Any plans to release an updated version based on DeepSeek-V3-0526 + R1, or how to create the merge myself?
I wonder if there are any plans to release a new version that would be based on DeepSeek-V3-0526 and R1?
Or, alternatively, maybe there are instructions how can I create an updated merge myself?
I assume DeepSeek-V3-0526 still has the same architecture, so if there are instructions how to create the merge, it would help a lot to save bandwidth assuming if I already have full versions of V3-0526 and R1, to merge and quantize myself (technically, I just found out about new version at https://www.reddit.com/r/LocalLLaMA/comments/1kvpwq3/deepseek_v3_0526/ and did not yet begun downloading V3-0526, but I already have R1). So I am trying to figure out if it is better to wait for updated R1T Chimera or download V3-0526 and try to make it myself, if that is possible.

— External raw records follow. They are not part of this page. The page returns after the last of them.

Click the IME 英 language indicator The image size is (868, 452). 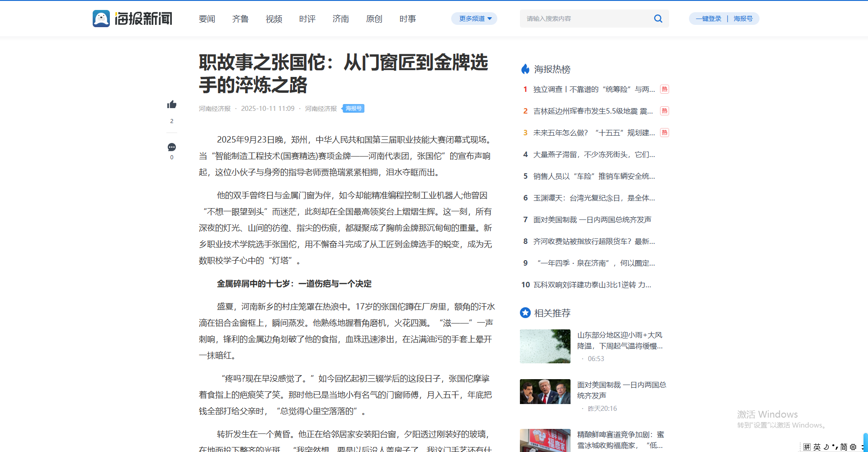(817, 447)

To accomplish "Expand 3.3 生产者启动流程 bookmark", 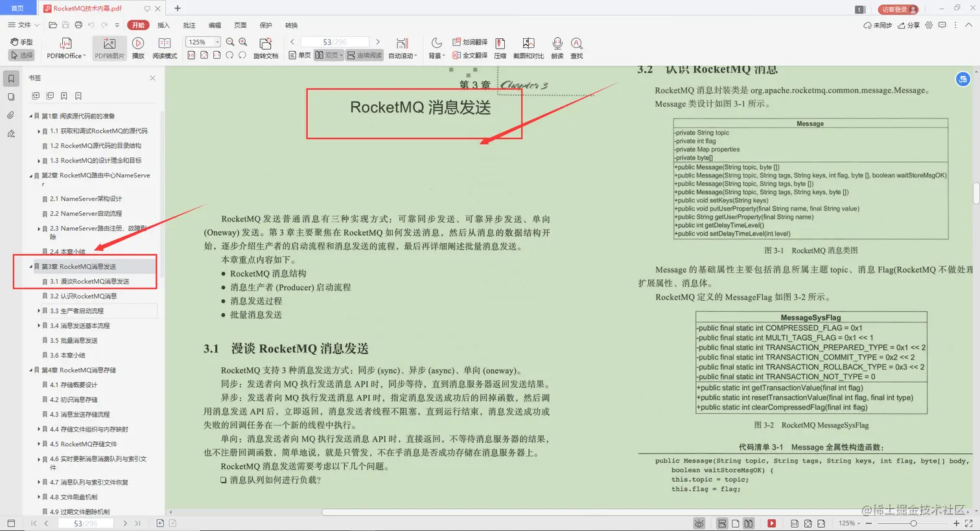I will pyautogui.click(x=39, y=311).
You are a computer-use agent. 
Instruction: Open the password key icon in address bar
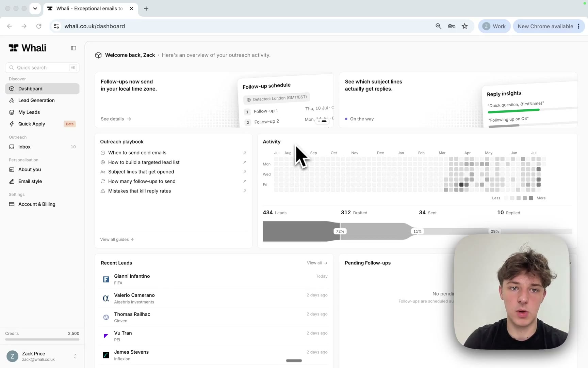pyautogui.click(x=452, y=26)

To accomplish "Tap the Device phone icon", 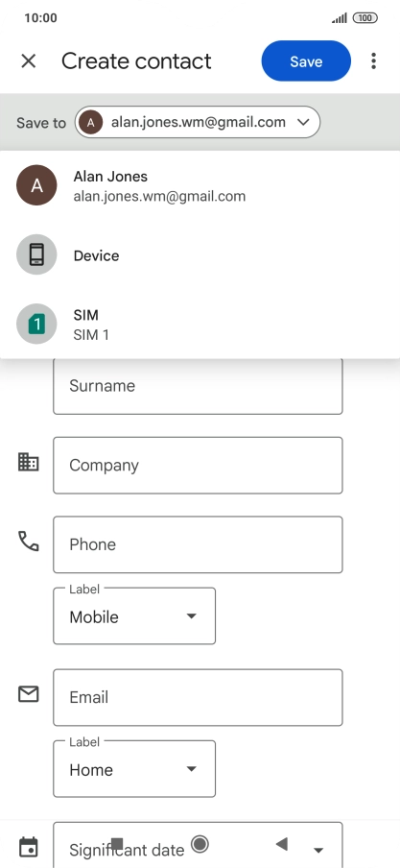I will tap(36, 254).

Hi, no worries. If DeepSeek releases something new, and if the technical parameters of the new release are within range, of course we will create a gaggle of variations :-). Significant testing will have to be made, because even if these are research prototypes, it's better to know then to know not.
For example, on chutes.ai alone, the R1T Chimera is ranked as the third most-popular model, after V3-0324 and R1. The Chimera is currently used on 22 instances, i.e. deployed on 176 H200 GPUs. It processes 4.7B tokens per day. Any new version should either be clearly better than the Chimera, or marked as for a different purpose.
Hi there,
of course. Our colleague Benjamin already created a first R1-0528-Chimera this evening. I am currently testing it, and judging from the slow speed of the cluster, I guess some of the other TNGlers must be testing it, too :-).
Preliminary result: It appears to be quite well-behaved. Personally, I already consider that already a success, after all, it is still a bit of a miracle that the generated child LLMs are functional.
If it offers a performance benefit or interesting behaviours, we cannot say yet.
Cheers,
Henrik (and Robert, and Benjamin et al)
PS: It would be nice to have more GPUs.